I have no desire to continue this conversation as I know what I am talking about and you obviously do not. No offense, but do some research! Ever hear of the Rockwell scale? Do some comparisons. The Rockwell scale has to do with hardness of steel, and the harder the steel, the longer it will hold an edge.


----------



## solid7 (Dec 31, 2010)

sprtsracer said:


> YES...there is no debate! See my post above! That's why you will see the best chefs in the world using stainless knives, such as Sabatier, Henkel, Shun, Wustoff, etc. They are all stainless, full tang, forged blades.


Same reason some fishermen use stainless hooks - they use stainless because it requires less maintenance... That's all.

There are still some VERY high quality knives made in high carbon. But they rust, and if you're a professional, you don't add maintenance to your routine.


----------



## solid7 (Dec 31, 2010)

sprtsracer said:


> I have no desire to continue this conversation as I know what I am talking about and you obviously do not. No offense, but do some research! Ever hear of the Rockwell scale? Do some comparisons. The Rockwell scale has to do with hardness of steel, and the harder the steel, the longer it will hold an edge.


I design for a living. Stainless does not reach the same Rockwell numbers as high carbon. Rockwell C is the scale used for materials in this hardness range. Stainless averages in the low to mid 40's, high carbon can go into the 80's. (where it becomes like glass)

Stainless in knife blades is usually a hybrid of stainless and high carbon. 440C, for example.

That's not internet research - that's actual gun and knife making experience.


----------



## plotalot (Apr 27, 2009)

solid7 said:


> Yes, stainless has its application. Knives must be purpose built to suit their application. If corrosion resistance is necessary, then obviously, high carbon isn't your best choice. There is no debate about which holds a superior edge....


Modern stainless steels are sufficient enough in the ability to take and hold an edge that their corrosion resistance is probably enough to make it the superior material for most applications. If the edge is the only constraint then carbon steel is still champion. Case in point, disposable razors are made of stainless and straight razors are made of carbon steel.


----------



## sprtsracer (Apr 27, 2005)

Whatever!


----------



## solid7 (Dec 31, 2010)

From a wikipedia article:



> Carbon steel: An alloy of iron and approximately 1% carbon. Most carbon steel chef's knives are simple carbon iron alloys without exotic additions such as chrome or vanadium. Carbon steel blades are both easier to sharpen than ordinary stainless steel and usually hold an edge longer, but are vulnerable to rust and stains. Some professional cooks swear by knives of carbon steel because of their sharpness. Over time, a carbon-steel knife will normally acquire a dark patina, and can rust or corrode if not cared for properly by cleaning and lubricating the blade after use. Some chefs also 'rest' their carbon-steel knives for a day after use in order to restore the oxidizing patina, which prevents transfer of metallic tastes to some foods. While some cooks prefer and use carbon steel knives (especially in Asia and the Middle East), others find carbon steel too maintenance-intensive in a kitchen environment.

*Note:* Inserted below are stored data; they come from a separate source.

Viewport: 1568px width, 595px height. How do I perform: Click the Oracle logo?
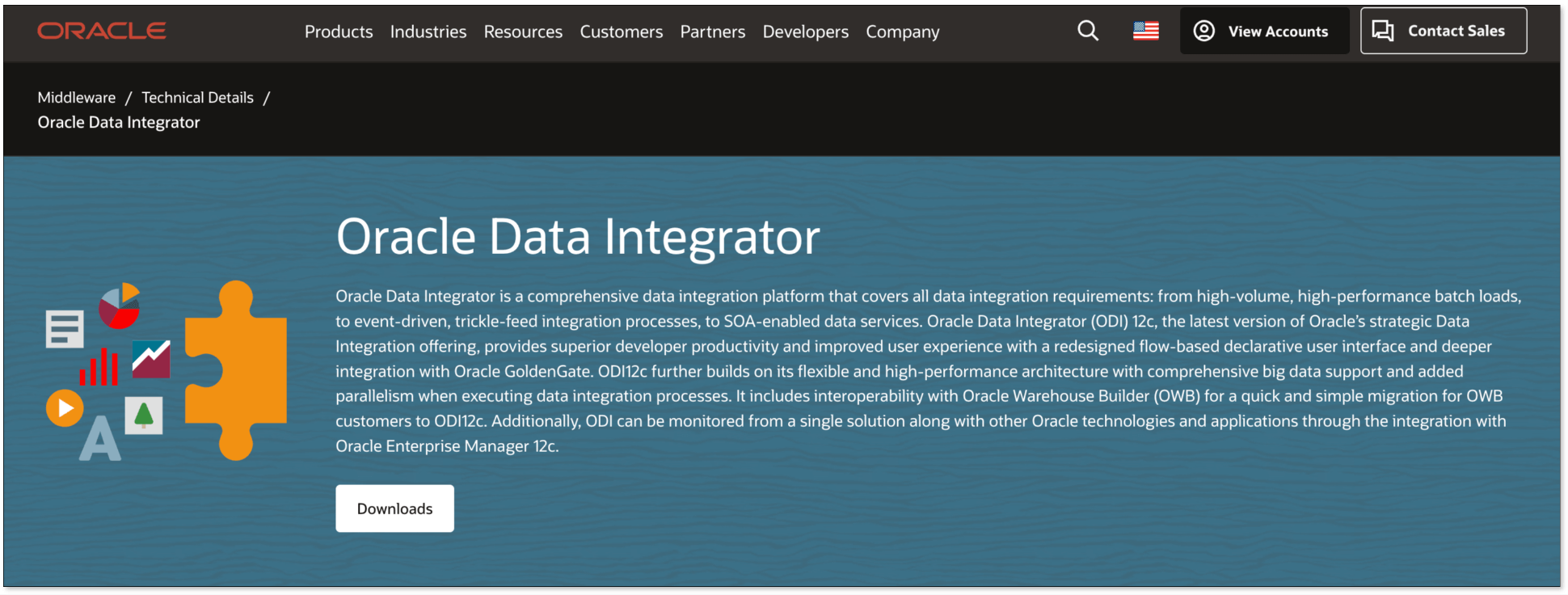coord(102,31)
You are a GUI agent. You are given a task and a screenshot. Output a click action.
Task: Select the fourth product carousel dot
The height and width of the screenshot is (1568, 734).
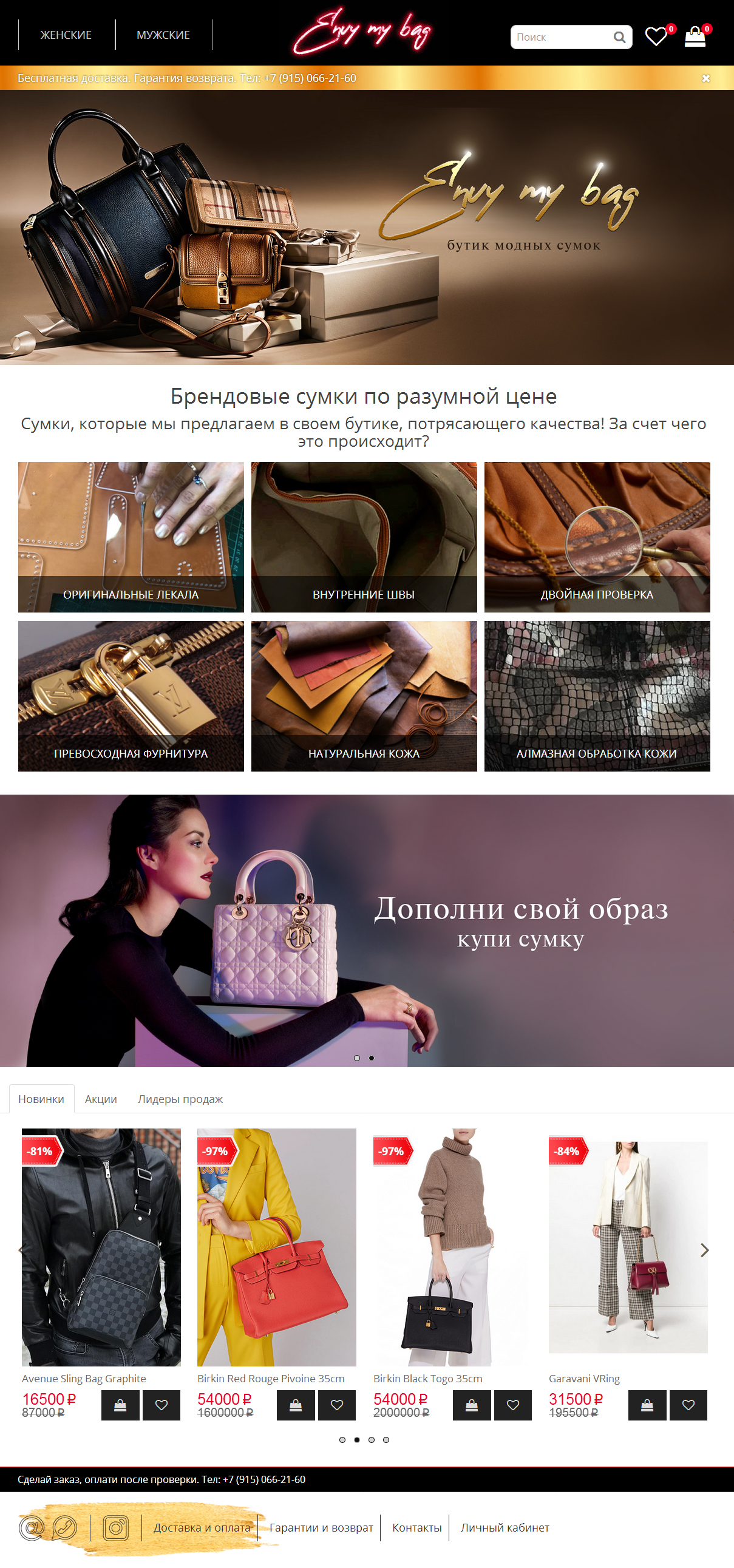pos(386,1439)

http://en.wikipedia.org/wiki/Chef's_knife


----------



## solid7 (Dec 31, 2010)

sprtsracer said:


> Whatever!


Sorry... Just going with what I know. I have attempted to offer every proof to back up my statements. Had I been wrong, I would have gladly admitted it.


----------



## sprtsracer (Apr 27, 2005)

"While some cooks prefer and use carbon steel knives (especially in Asia and the Middle East), others find carbon steel too maintenance-intensive in a kitchen environment."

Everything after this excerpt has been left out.